No se si conocen el sistema de administracion/control de flotas. Es un sistema q controla un monton de variables (velocidades, aceleraciones, recorrido, choques, tiempos, etc.). Mi problema es este. No consigo encontrar la circuiteria que necesita, y todo lo q encontre como ayuda, es q hay algunos q usan RFID (T.a.g.). Pero eso requiere q la empresa ponga tags activos, y receptores en cada posicion de control, y eso no me es practico ni eficiente. Si alguien sabe algo, me gustaria q me de una mano. Desde ya muchas gracias.


----------



## pepepuerto (Abr 12, 2006)

Hola Chelor ,creo entender ,que esta hablando de controlar todos los movimientos, demoras  vatimientos, eso lo he visto funcionar con unos transmisores  (unos tres ) y un ploter para determinar ,la posicion exacta, en este caso, una draga, pero ahora con los sistemas GPS ,todo eso queda antiguo ,suerte, un saudo


----------



## Luis Torres (Abr 19, 2006)

Es claro que hoy en dia el tema del control de flotas queda resuelto por GPS. Las ultimas tendencias utilizan smartphones y gps bluetooth.


----------



## Juan Astudillo (Abr 19, 2006)

Estimado, lo que tu preguntas es posible hacer por radiofrecuencia, de hecho yo trabajo en un proyecto similar en chile.

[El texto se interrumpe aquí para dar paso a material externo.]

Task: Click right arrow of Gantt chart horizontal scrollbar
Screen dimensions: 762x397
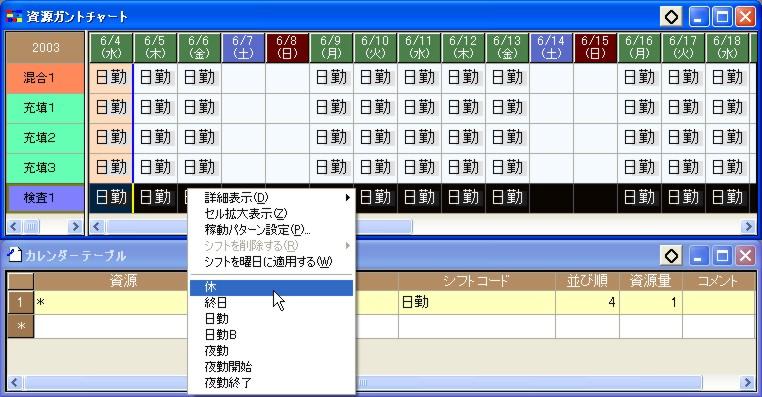Action: click(747, 226)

Por momento solo posicionamiento, el tema de control de flota es posible hacerlo  con vehiculos del año que consten con computadores ... eso si mi estudio se basa en un zona delimitada.


----------



## alexanderguida (Abr 25, 2006)

hola te cuento que yo estoy en una empresa que administra estos dispositivos y yo y dos personas mas somos del area de desarrollo de software y hardware del control de flotas y truck con el tema de GPS si te interesa podriamos incursionar mas del tema!


----------



## ingega74 (May 27, 2009)

Hola, estoy también haciendo un proyecto de control de flotas, pero con menos variables, de hecho el de control de flotas lo tengo resuelto con el datta-logger ibt-747 con un precio de 80 usd aprox. los resultados se pueden exportar al google earth sin hacer nada extra, la cuestión es que me gustaría acceder en línea el dispositivo a través del BT, me están ayudando pero no he localizado la pila de BT para Java que sería la mejor opción, ojalá alguien me pueda ayudar.

Saludos y gracias


----------